§ Data excerpts
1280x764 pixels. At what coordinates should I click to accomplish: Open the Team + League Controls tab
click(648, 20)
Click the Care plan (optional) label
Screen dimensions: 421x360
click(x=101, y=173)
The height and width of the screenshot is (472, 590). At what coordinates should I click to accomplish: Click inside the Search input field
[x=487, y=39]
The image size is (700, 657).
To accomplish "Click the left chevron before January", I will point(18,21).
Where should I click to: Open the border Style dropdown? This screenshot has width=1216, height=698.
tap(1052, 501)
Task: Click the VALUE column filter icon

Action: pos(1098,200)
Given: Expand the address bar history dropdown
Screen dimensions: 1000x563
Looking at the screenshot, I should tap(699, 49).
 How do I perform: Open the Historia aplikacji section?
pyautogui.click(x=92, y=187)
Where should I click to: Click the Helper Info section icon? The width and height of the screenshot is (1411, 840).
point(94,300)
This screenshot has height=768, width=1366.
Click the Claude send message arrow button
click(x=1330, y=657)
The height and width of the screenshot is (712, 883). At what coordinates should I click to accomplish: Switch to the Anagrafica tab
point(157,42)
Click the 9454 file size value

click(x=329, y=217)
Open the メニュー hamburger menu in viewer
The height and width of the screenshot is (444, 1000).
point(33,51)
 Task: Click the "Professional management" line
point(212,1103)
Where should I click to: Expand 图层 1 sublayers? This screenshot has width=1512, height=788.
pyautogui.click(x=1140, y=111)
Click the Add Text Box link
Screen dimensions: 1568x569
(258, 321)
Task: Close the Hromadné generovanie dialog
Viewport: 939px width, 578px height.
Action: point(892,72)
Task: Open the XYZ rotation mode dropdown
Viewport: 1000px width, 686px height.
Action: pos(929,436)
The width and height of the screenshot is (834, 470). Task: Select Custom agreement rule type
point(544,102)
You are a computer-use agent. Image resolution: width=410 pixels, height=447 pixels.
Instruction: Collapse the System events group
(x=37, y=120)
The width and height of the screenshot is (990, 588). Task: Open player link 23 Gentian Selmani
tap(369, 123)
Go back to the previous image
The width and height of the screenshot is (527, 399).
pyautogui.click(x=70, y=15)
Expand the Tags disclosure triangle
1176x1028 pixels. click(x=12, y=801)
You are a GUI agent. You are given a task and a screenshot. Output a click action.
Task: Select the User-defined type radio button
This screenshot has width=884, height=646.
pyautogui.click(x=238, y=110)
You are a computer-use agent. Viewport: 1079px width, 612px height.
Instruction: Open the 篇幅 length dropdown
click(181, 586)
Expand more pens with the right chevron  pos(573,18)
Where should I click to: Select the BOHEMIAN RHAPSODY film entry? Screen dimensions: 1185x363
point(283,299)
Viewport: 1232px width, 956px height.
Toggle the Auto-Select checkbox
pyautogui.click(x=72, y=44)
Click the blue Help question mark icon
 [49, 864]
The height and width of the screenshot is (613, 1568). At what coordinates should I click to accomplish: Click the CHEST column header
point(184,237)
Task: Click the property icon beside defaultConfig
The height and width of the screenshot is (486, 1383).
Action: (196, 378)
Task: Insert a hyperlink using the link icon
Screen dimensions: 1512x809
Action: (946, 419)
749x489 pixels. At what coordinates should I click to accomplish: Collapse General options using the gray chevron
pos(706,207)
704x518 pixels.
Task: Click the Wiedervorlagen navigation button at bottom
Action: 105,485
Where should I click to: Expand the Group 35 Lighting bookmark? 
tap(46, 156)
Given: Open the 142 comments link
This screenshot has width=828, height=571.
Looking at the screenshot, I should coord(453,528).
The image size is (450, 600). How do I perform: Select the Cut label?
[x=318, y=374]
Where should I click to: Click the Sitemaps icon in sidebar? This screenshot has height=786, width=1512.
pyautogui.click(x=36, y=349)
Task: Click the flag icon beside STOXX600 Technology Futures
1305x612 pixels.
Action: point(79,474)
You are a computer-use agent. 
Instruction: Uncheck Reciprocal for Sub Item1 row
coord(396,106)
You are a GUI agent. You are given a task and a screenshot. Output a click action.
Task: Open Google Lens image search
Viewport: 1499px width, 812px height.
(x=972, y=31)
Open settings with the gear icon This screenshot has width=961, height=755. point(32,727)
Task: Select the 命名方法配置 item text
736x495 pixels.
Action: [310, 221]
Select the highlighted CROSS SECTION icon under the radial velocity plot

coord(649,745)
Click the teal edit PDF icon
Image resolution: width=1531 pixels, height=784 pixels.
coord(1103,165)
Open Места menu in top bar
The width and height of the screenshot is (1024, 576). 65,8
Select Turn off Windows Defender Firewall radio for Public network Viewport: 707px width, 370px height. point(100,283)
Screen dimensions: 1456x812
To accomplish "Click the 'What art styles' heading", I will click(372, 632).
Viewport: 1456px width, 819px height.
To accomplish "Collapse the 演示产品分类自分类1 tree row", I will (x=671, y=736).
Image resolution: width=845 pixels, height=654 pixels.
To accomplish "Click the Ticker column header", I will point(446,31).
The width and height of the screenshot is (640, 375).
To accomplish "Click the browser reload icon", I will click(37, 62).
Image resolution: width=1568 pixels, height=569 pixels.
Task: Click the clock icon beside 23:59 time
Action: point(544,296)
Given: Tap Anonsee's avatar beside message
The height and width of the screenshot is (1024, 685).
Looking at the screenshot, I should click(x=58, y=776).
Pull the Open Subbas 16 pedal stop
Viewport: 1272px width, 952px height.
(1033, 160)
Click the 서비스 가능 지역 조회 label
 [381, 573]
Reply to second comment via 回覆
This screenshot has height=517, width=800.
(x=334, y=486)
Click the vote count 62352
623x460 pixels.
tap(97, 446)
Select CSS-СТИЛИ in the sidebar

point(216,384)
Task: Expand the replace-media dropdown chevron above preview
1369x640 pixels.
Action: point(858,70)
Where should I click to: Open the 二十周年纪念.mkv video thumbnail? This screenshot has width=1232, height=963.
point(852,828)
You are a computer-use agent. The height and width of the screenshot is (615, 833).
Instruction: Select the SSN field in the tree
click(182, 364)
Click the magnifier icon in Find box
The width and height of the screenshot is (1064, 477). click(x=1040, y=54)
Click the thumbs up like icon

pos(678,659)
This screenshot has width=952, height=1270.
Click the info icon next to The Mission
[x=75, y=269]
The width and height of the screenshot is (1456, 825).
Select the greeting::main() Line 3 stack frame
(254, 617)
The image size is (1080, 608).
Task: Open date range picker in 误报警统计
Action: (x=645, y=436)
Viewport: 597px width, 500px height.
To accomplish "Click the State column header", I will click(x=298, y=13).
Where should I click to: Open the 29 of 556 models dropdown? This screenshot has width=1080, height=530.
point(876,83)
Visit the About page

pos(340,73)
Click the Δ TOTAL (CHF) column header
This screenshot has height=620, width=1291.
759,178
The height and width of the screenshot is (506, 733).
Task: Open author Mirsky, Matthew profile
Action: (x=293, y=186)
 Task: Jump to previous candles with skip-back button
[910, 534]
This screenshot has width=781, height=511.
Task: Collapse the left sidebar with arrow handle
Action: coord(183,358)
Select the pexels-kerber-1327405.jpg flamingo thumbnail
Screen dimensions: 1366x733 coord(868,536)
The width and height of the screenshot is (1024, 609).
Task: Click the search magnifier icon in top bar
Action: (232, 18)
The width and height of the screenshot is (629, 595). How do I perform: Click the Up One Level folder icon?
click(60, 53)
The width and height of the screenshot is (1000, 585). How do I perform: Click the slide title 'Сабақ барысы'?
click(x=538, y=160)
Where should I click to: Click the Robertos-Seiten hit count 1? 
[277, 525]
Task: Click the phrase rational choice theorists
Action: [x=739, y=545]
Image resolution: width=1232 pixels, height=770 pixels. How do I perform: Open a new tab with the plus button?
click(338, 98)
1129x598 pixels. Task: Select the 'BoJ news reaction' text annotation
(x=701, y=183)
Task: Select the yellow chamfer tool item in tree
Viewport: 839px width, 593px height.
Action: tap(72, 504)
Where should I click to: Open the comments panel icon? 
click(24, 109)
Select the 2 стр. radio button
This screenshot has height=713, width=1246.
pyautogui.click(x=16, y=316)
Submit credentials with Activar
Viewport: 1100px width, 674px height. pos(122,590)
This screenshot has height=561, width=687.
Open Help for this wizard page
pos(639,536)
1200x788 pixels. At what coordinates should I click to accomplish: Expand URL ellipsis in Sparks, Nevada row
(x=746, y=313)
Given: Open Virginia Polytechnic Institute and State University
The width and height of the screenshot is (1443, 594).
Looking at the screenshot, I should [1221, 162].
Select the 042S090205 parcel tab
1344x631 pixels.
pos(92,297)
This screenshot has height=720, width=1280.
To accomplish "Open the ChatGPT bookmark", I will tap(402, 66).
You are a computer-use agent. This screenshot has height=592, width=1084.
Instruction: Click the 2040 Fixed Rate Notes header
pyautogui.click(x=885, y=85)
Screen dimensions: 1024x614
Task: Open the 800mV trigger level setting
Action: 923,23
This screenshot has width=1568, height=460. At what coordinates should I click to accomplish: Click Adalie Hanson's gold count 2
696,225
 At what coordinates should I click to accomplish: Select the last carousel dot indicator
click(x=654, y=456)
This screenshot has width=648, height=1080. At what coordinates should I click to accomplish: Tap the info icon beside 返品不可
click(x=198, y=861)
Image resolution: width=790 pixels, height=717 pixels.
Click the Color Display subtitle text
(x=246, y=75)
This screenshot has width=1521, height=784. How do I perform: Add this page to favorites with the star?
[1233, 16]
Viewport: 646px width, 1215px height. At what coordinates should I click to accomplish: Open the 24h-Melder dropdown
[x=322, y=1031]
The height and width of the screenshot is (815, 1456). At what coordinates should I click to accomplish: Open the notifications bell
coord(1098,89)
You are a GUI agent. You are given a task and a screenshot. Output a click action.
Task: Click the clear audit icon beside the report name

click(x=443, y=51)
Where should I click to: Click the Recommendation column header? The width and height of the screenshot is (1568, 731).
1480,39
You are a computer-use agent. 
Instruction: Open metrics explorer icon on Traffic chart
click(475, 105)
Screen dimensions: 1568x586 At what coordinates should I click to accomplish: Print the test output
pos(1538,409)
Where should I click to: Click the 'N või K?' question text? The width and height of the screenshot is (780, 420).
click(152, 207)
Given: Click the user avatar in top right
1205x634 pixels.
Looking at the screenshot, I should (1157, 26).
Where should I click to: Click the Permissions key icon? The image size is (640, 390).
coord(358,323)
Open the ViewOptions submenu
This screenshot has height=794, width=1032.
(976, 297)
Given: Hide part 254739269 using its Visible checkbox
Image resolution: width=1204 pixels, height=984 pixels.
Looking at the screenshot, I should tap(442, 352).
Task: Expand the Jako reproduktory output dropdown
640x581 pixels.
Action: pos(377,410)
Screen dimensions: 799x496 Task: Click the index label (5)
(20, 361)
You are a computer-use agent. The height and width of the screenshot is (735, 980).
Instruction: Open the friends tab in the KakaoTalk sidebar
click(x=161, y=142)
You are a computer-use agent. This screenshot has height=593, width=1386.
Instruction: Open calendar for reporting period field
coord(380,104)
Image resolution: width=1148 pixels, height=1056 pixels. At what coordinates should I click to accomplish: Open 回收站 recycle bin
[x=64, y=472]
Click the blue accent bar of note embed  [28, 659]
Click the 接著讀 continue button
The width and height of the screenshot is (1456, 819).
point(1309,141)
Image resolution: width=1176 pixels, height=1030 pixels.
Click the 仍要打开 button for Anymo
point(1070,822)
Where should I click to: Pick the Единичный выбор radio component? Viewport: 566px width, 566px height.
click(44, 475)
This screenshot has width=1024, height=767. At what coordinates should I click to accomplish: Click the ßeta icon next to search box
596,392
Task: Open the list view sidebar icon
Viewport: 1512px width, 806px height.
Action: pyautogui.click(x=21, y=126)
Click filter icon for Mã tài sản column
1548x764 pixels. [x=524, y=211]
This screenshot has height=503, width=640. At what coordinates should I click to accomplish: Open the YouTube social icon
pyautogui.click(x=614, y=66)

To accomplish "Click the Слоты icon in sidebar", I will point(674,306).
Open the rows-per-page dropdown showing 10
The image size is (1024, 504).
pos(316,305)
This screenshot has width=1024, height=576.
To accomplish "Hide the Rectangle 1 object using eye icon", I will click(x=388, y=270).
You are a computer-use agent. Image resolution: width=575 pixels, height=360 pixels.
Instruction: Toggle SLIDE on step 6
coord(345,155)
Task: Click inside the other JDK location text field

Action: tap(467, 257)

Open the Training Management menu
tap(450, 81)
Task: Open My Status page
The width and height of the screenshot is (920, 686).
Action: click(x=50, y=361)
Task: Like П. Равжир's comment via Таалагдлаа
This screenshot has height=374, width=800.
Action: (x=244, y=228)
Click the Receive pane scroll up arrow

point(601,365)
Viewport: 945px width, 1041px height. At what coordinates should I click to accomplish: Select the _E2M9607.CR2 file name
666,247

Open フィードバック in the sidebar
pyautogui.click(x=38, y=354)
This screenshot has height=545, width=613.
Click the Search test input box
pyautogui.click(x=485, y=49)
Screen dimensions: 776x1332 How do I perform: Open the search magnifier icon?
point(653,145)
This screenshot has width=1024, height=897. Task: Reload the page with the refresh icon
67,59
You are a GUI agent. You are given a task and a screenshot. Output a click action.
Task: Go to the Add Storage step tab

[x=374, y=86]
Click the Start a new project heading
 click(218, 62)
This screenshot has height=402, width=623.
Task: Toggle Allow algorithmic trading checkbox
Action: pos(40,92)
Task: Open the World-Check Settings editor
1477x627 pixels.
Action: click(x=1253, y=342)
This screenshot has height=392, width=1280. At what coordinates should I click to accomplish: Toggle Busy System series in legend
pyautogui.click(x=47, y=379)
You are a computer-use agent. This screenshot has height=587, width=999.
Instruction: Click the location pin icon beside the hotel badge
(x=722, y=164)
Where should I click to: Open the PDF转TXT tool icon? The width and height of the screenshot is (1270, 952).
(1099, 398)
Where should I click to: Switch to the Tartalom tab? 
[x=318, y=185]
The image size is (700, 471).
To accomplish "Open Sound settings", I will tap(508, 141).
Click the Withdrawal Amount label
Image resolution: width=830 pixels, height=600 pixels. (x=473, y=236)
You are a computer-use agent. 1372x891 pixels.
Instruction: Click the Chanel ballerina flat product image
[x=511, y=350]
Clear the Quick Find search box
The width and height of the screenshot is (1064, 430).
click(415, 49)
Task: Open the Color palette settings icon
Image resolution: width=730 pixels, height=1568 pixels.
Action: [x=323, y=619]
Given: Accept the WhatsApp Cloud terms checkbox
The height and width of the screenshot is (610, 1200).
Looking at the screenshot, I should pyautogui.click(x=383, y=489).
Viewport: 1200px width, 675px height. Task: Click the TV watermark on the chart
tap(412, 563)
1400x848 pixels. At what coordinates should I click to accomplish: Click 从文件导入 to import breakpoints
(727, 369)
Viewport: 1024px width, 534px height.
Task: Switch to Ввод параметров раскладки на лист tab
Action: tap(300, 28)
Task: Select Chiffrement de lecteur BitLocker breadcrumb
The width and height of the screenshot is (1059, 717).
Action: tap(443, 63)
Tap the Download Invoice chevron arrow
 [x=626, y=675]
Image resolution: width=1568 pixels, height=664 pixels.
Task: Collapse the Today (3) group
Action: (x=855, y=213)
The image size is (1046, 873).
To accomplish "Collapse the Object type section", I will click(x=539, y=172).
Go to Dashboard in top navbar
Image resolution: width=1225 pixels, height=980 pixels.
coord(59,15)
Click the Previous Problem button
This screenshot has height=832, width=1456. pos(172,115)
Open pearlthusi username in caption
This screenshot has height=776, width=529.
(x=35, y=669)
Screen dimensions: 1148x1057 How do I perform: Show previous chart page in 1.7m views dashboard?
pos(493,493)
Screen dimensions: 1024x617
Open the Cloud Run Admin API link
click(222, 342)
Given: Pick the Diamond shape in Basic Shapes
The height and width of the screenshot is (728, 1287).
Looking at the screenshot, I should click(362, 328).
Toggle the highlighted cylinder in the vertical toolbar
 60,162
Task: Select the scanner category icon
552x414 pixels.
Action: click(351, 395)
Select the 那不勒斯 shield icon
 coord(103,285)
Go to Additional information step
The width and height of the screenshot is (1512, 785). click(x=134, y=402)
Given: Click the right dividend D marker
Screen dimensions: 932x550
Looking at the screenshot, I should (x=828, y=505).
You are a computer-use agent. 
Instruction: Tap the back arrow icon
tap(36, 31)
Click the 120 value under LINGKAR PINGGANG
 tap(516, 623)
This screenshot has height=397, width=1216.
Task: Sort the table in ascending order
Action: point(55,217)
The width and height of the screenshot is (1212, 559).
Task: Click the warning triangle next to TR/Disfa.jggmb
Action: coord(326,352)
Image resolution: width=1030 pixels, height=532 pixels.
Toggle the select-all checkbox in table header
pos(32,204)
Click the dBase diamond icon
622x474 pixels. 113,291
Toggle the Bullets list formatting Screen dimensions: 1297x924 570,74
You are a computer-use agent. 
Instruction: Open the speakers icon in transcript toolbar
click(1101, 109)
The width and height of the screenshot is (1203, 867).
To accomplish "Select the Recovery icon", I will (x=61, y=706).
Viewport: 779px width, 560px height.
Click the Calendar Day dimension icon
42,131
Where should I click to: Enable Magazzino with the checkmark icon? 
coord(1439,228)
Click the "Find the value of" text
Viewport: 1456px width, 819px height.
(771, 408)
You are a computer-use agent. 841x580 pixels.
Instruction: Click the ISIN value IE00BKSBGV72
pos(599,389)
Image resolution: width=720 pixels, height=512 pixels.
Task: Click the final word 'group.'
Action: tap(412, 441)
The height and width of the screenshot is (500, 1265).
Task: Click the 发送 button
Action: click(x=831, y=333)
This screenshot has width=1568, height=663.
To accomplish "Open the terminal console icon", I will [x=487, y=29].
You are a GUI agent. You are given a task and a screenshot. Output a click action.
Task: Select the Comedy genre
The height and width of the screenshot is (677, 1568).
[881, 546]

§ Your task
Scan the entries above. Copy each line that has the string "right".

§ Problem solution
Expand more pens with the right chevron  pos(573,18)
Given: Click the user avatar in top right
Given: Click the right dividend D marker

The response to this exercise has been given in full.